« Pourtant je ne parviens pas à briser la carapace dont vous vous enveloppez à chaque fois que vous perdez le contrôle. Avant d’essayer de connaître le monde qui vous entour en vous abreuvant de philosophie, je vous suggère d’apprendre à vous connaître vous-même. Comme disait ce cher Aristote : La connaissance de soi requiert autrui. Mais peut-être n’avez vous pas envie de vous connaître ma dame. Peut-être que c’est pour ça que vous ne laissez personne vous approcher »
Ces mots raisonnaient dans la tête de la jeune femme. Avait-il donc deviné sa vie ? L’avait-il mise à jour ? Se connaître soi-même. Elle ne comprenait pas vraiment ce que cela signifiait. Elle se connaissait, elle connaissait ses capacités. Mais elle se doutait que ce n’était pas de cela dont il parlait. Une partie d’elle-même lui échappait mais elle n’était pas sur de vouloir la connaître. Elle avait tellement souffert. Elle avait accepté une vie qui en fait n’en était pas une. Elle avait considéré ça comme sa vie sans jamais la remettre en cause jusqu’à il y a peu de temps. Mais de la vie, de la vraie vie, elle ne connaissait rien ou presque.
Les paroles de William Dolan lui faisaient mal, très mal même car elle savait que c’était vrai. Son existence n’était pas des plus réjouissantes mais elle lui convenait. Du moins, elle s’en persuadait. Ses livres, sa solitude, son apparence, son attitude la protégeaient. Même si elle voulait changer. Elle pensait ne pas en être capable.

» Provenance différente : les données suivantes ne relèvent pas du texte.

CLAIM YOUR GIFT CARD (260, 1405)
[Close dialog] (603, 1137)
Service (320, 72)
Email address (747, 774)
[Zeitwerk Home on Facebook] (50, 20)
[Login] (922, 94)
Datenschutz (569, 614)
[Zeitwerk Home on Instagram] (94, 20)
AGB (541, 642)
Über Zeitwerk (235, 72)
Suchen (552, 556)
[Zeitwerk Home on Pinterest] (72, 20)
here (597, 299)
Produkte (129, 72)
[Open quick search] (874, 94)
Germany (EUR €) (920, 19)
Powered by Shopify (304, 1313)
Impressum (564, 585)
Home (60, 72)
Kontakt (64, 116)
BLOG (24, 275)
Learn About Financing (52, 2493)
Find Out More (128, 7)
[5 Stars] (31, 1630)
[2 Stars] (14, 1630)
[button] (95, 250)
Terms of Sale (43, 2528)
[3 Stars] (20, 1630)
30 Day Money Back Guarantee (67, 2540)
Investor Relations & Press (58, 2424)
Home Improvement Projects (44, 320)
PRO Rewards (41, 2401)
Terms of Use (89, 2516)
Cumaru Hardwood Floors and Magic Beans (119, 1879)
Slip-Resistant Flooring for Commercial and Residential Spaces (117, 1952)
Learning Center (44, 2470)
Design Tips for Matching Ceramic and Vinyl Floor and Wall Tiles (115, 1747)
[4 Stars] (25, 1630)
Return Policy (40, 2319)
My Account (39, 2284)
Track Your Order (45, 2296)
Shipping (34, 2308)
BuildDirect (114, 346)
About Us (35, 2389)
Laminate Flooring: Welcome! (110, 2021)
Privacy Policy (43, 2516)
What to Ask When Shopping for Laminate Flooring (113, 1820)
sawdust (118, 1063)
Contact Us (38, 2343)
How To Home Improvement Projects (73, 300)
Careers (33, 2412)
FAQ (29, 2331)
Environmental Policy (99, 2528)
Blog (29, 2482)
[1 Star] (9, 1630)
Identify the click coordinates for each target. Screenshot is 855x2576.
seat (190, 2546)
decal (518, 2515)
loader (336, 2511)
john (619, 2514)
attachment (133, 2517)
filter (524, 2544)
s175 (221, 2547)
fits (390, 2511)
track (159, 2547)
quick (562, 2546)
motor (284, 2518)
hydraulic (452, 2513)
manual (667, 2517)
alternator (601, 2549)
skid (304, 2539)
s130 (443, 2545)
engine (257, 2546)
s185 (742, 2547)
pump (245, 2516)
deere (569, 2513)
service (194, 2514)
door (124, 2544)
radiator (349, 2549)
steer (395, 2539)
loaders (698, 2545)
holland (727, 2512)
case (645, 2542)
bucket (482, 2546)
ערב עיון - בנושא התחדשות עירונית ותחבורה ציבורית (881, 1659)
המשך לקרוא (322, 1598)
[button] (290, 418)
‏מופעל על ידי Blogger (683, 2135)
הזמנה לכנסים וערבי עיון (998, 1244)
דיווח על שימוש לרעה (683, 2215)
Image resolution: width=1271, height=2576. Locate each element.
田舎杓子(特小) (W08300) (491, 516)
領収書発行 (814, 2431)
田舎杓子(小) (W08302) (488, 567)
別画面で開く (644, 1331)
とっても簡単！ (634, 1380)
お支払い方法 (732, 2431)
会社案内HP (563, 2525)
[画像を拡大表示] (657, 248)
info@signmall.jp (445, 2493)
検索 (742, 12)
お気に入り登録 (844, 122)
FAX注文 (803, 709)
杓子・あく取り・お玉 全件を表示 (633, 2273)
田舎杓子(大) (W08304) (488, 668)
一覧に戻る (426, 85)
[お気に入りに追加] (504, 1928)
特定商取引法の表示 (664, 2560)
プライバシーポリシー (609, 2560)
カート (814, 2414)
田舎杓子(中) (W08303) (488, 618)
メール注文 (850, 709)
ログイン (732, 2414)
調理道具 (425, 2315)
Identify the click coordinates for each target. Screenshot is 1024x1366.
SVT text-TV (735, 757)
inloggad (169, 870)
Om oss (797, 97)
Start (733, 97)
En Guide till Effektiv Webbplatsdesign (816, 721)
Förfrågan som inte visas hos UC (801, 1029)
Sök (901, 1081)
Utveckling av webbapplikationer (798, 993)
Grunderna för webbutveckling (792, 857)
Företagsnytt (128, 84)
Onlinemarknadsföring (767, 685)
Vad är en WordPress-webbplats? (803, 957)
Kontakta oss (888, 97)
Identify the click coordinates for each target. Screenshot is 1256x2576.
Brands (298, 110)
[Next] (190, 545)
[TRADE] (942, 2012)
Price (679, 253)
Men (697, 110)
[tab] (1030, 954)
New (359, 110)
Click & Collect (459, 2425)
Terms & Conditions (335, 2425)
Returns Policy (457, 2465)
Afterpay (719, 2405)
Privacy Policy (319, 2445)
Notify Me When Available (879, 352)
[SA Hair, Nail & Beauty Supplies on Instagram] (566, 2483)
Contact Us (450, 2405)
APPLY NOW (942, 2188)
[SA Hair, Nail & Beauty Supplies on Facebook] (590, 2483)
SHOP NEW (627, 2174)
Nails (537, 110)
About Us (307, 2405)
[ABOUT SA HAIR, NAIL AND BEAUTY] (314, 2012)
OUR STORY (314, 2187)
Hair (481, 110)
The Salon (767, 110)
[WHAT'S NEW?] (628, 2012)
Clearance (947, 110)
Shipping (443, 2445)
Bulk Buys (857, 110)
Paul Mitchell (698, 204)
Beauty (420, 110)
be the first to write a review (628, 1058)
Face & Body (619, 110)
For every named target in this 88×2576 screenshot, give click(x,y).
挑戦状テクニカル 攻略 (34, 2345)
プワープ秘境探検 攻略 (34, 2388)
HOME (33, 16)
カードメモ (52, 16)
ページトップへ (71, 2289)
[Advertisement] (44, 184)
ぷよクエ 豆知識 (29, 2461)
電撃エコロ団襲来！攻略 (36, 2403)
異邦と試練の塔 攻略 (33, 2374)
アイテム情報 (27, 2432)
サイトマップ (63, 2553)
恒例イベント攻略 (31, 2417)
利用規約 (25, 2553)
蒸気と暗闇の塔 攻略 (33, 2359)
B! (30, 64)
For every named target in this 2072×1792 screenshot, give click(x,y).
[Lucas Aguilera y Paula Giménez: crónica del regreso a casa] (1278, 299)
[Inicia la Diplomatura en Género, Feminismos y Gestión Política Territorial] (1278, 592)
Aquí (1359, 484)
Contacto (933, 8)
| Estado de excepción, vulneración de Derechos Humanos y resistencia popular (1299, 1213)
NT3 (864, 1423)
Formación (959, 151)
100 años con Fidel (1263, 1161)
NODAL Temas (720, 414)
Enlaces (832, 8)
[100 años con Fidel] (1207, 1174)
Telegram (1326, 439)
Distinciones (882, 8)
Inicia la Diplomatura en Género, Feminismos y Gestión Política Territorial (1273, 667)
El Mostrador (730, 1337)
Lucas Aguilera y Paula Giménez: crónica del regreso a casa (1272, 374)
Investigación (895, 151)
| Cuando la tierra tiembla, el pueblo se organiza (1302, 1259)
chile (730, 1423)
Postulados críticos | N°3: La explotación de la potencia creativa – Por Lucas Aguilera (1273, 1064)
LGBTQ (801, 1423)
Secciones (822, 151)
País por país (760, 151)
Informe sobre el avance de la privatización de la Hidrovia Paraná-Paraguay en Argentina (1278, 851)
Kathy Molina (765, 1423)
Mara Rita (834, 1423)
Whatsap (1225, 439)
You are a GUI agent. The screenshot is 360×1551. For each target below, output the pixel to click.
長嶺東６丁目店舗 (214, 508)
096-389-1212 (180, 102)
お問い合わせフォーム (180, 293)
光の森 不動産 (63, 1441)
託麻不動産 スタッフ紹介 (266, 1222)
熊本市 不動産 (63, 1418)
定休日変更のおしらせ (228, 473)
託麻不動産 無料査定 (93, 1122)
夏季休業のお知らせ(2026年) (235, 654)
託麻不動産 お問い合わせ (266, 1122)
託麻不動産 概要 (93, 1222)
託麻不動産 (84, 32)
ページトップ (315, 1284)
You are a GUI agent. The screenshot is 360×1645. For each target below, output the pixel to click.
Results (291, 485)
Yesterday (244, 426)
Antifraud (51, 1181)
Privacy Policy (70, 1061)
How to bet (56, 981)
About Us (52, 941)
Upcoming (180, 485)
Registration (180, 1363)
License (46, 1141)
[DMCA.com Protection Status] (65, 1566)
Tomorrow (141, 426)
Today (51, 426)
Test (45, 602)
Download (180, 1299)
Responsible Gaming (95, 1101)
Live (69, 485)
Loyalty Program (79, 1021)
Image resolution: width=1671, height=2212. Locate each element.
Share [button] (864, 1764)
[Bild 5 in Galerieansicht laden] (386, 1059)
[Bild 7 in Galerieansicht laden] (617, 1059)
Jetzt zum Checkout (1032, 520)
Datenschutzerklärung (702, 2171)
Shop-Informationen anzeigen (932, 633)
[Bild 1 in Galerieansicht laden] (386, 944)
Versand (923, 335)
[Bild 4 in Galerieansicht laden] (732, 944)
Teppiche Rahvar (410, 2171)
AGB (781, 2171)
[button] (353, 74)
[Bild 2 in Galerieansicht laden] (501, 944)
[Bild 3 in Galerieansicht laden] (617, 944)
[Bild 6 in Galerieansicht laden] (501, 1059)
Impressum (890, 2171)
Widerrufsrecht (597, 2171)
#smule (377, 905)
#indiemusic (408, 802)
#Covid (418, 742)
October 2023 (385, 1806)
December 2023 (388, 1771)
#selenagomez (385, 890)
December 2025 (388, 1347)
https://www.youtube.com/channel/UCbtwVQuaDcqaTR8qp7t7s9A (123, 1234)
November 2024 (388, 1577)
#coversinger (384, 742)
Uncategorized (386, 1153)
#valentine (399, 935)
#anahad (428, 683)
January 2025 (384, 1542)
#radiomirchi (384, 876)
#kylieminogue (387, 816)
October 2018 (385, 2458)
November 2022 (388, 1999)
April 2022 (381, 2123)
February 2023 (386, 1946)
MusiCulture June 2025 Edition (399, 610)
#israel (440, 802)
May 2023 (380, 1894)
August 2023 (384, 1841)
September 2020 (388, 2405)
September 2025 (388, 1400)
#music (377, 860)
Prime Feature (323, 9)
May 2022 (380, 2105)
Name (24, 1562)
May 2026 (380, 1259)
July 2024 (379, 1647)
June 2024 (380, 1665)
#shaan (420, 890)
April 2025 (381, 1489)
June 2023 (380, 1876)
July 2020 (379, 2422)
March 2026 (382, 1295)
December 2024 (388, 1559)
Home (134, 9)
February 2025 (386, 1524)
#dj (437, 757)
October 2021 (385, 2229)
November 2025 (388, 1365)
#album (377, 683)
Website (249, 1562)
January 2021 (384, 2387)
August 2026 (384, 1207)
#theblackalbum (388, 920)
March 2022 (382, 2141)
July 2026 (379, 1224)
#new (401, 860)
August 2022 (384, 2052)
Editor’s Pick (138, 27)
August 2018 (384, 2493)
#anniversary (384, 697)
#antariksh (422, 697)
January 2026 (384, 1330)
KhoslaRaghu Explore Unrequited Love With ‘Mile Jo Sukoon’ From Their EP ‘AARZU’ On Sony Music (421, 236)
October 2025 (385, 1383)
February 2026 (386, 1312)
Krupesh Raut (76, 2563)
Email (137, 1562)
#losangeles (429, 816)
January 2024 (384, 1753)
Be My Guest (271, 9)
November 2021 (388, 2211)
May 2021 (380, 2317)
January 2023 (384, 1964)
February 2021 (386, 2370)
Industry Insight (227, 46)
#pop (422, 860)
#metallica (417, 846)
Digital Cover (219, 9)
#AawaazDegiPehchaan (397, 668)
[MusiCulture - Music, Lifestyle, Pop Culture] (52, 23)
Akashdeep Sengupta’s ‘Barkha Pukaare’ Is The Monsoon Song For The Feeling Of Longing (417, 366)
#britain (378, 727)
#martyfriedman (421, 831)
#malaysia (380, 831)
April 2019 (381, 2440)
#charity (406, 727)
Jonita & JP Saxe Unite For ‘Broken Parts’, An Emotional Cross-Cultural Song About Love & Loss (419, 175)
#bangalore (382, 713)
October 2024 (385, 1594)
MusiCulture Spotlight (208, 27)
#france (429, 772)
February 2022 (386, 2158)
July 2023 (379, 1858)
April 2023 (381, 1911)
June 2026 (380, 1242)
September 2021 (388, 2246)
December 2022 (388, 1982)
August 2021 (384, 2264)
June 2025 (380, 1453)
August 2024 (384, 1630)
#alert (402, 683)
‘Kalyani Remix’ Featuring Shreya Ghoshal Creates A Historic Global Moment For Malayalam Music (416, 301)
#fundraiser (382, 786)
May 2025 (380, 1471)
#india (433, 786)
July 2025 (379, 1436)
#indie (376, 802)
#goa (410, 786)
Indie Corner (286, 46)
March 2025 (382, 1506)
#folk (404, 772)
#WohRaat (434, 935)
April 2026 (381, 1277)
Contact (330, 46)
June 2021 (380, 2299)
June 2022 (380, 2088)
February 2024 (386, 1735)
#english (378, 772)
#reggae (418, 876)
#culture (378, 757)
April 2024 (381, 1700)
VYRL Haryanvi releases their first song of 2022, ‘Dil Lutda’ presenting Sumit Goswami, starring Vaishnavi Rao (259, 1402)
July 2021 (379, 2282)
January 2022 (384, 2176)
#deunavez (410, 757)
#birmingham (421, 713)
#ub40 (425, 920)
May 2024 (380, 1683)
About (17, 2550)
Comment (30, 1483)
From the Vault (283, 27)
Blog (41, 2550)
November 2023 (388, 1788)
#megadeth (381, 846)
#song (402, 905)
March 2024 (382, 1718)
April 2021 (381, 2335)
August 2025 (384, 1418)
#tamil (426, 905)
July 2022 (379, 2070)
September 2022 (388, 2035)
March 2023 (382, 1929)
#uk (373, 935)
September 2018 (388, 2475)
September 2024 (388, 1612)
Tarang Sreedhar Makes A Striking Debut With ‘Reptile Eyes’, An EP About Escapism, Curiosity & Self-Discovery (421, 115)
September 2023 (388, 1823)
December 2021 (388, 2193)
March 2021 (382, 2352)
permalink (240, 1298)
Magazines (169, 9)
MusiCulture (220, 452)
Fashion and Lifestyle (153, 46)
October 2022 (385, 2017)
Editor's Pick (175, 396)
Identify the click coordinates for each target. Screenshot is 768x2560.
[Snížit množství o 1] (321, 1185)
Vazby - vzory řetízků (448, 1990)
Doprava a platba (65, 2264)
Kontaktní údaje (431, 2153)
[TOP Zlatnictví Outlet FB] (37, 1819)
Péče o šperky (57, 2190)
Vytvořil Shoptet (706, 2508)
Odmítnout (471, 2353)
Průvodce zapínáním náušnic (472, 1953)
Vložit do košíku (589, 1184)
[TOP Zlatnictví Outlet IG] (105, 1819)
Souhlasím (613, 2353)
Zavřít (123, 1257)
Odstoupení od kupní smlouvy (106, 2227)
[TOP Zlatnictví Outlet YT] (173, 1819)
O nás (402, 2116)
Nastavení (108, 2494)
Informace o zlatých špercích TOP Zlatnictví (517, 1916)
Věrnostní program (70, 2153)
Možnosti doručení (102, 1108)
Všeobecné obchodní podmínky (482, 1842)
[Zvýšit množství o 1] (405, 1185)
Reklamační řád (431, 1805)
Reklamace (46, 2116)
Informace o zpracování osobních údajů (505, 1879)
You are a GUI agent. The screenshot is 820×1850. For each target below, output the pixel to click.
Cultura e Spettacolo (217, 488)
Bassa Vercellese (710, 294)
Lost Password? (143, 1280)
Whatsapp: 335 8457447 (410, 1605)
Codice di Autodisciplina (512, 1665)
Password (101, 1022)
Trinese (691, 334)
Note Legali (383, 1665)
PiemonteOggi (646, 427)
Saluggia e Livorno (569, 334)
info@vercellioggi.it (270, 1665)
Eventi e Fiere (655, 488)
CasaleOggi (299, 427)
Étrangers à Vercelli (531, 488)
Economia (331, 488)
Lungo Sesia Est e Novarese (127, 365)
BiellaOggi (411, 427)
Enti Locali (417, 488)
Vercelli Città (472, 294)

Elle regarda le jeune homme. Il ne lui souriait plus. Son visage était tout aussi fermé que le sien. Elle n’était pas en colère contre lui. Ses sentiments étaient mitigés à son propos. Elle ne comprenait pas l’intérêt qu’il avait pour elle. Elle n’était rien de plus qu’une ombre. Elle esquissa un léger sourire.
« Vous avez raison monsieur Dolan. Je n’ai pas envie d’être approché. Je n’ai rien à offrir aux autres. Si j’avais vécu une vie normale, se serait différent mais on ne m’a pas laissé cette chance »
Sa voix s’était voilée en prononçant ces derniers mots. Elle sentait sa gorge se nouer. Elle essayait de vivre une vie mais elle venait de comprendre que la vie normale à laquelle elle aspirait, elle ne l’aurait jamais. Un peu plus et elle se serait mise à pleurer. Mais ça n’aurait servit à rien. On lui avait si bien appris à ne pas craquer et elle avait été une si bonne élève.
« Je suis consciente du fait que ma vie n’en est pas vraiment une mais elle me convient et je n’en demande pas plus – son regard devint plus dur, plus agressif – Je ne juge personne et je ne veux pas qu’on me juge ou qu’on juge ma vie. A votre échelle, ma vie vous semble bien dérisoire ou sans intérêts. Pour moi, c’est… la paix et la stabilité et je ne veux pas en changer »
Marine se retourna et avança vers la porte. Elle se sentait vide et malheureuse. Elle voulait juste repartir d’ici et replonger dans un univers où personne ne lui ferait de mal. Sans se retourner, elle lança à l’homme de loi :
« Je crois que votre heure est terminée, monsieur Dolan. Platon m’attend. Inutile de me ramener en voiture, je préfère marcher – Elle se retourna et s’inclina- Merci pour cette heure, monsieur Dolan, je l’ai apprécié sauf la fin peut-être »
Elle était sincère. Elle avait aimé être en compagnie de maître Dolan, de discuter avec lui, d’admirer sa magnifique collections d’objets anciens. Elle était honorée qu’il lui ait accordé ce privilège. Elle se tourna et franchit la porte.